Crypto and Securities Regulation

It may be confusing, if you are not a lawyer with securities law background, to understand some of the current chatter about Crypto and whether it is a security such that it need be registered with the SEC.  Before the present administration, the SEC was aggressive in this area; the new SEC is attempting to make rules to guide people in the crypto industry.

Quick primer: a US Supreme Court case now almost a century ago (you may see this case referred to as Howey) defined a security as the offering of a reward for providing money to an organization managed by others and sharing in the profits.  Typically that security is a share of stock or a bond.  In Howey, the business was managing orange groves and the investor got a share of profits from the oranges; no “stock” or debt instrument was issued. It can be seen readily that the economic bargain is the same: I give you money, you make a profit from it and you give me money back and my interest increases in value– whether a stock certificate is generated is irrelevant.

Some early crypto-type interests were digital interest or NTFs (non-fungible tokens) issue by emerging enterprises.  You bought an NFT, the issuing company took your money and created a club or resort or restaurant, you had rights to go there, and by the way the NFT could be sold to third parties.  These NTFs were often hyped by celebrities and appreciated in value while the founders either or both of built a new enterprise and sold their own appreciated coins.  These deals often looked a lot like the Howey case (you didn’t get a stock or a return from the business, or a tiny return, but you earned money by selling the NTF), and the SEC was active against such schemes.
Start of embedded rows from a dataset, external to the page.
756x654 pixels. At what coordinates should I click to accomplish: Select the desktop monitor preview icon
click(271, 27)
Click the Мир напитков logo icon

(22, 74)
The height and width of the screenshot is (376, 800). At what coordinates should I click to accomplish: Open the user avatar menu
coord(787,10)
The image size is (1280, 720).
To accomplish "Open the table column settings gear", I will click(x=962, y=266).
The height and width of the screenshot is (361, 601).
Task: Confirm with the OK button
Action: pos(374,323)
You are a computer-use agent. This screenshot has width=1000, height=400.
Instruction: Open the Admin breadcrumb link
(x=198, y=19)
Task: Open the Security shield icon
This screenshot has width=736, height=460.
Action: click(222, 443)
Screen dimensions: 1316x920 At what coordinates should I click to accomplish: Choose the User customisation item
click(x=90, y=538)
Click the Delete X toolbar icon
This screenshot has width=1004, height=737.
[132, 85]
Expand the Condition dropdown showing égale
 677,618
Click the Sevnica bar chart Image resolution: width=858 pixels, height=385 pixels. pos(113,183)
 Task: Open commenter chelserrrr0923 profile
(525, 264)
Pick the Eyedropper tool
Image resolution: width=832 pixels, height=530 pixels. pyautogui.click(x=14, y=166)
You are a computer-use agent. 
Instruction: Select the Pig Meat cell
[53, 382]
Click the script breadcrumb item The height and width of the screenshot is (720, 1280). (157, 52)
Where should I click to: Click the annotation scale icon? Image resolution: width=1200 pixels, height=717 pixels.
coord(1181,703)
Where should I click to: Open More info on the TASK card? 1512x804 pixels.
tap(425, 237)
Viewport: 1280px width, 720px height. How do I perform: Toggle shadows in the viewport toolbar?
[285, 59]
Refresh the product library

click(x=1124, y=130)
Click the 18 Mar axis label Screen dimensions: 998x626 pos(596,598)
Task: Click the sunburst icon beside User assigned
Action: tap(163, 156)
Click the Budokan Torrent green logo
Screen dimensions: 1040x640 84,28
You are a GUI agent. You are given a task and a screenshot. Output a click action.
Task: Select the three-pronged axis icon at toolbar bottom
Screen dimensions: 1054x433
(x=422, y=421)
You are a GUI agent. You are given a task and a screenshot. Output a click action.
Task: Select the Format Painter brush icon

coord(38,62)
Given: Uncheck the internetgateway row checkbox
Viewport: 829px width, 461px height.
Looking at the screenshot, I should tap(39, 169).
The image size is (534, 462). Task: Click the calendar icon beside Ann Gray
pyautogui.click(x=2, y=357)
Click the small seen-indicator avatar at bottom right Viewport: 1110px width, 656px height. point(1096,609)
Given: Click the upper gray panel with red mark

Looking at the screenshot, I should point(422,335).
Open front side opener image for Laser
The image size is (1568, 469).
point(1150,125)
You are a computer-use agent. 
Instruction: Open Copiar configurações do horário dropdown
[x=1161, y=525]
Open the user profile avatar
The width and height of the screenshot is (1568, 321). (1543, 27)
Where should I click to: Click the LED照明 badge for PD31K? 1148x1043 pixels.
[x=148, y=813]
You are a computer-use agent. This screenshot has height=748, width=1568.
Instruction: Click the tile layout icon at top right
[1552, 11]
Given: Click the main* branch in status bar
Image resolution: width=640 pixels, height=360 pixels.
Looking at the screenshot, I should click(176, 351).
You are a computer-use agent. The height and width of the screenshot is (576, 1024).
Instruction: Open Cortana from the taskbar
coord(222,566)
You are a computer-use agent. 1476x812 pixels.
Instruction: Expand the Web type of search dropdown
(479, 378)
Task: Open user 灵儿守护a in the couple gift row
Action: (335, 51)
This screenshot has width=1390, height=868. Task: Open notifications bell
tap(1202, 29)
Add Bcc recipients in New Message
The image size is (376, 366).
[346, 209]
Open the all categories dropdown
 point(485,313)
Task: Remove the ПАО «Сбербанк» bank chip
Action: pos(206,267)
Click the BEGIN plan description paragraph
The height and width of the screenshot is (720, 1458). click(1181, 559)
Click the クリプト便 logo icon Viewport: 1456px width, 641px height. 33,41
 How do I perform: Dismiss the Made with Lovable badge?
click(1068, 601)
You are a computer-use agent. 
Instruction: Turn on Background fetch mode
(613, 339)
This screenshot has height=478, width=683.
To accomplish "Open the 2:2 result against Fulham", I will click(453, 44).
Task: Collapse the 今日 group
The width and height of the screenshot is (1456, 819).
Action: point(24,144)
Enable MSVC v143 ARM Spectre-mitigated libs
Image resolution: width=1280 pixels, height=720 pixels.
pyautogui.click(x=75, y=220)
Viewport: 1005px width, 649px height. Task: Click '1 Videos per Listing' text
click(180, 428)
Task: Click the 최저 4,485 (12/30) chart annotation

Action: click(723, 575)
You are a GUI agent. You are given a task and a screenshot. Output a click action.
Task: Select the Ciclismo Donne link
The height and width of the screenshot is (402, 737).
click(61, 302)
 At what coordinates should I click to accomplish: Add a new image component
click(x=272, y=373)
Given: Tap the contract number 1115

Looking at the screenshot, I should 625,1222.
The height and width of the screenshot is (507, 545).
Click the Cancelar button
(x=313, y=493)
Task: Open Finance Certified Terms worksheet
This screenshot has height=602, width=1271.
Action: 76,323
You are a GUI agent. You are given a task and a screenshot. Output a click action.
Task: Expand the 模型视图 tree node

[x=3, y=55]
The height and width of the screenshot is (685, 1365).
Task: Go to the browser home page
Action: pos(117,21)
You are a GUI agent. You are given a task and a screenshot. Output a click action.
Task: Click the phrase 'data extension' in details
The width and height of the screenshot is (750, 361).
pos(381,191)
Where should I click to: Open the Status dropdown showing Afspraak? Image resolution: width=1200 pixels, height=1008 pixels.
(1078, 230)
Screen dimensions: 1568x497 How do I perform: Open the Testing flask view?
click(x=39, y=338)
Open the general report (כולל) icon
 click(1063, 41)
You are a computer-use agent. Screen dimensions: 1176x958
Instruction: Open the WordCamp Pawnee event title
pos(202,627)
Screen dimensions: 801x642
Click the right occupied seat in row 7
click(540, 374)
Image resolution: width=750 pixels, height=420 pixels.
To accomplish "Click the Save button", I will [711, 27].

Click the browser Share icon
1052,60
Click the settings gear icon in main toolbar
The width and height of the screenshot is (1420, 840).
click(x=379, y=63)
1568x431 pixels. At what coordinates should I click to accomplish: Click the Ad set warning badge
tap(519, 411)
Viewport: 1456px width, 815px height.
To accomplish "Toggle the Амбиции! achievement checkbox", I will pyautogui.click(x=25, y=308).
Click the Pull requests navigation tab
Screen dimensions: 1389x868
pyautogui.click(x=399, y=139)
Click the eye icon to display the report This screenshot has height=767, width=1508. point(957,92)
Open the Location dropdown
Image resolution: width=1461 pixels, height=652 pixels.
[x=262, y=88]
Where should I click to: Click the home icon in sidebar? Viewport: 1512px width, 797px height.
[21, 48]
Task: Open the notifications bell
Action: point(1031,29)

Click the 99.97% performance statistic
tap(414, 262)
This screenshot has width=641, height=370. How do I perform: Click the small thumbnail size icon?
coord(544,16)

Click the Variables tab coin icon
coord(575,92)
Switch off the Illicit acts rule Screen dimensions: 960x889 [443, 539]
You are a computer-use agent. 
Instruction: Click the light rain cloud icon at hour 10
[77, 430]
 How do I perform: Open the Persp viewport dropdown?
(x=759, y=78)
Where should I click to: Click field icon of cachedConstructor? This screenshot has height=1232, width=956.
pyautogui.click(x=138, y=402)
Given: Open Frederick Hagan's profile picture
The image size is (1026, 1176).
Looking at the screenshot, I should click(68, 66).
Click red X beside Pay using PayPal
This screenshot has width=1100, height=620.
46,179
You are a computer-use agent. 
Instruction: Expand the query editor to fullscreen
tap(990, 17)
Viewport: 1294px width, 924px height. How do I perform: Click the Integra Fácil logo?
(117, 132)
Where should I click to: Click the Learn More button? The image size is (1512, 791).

There is another category of digital assets, so-called meme coins, which are issued and are traded but do not create an investment in an enterprise.  These sometimes represent interests in works of art, comic images and the like. It may be that the new SEC will find these not to be securities.

The SEC is now doing a deep dive into identifying how to approach the almost endless variants of coin issuances and NTFs with a goal of creating predictability to the marketplace.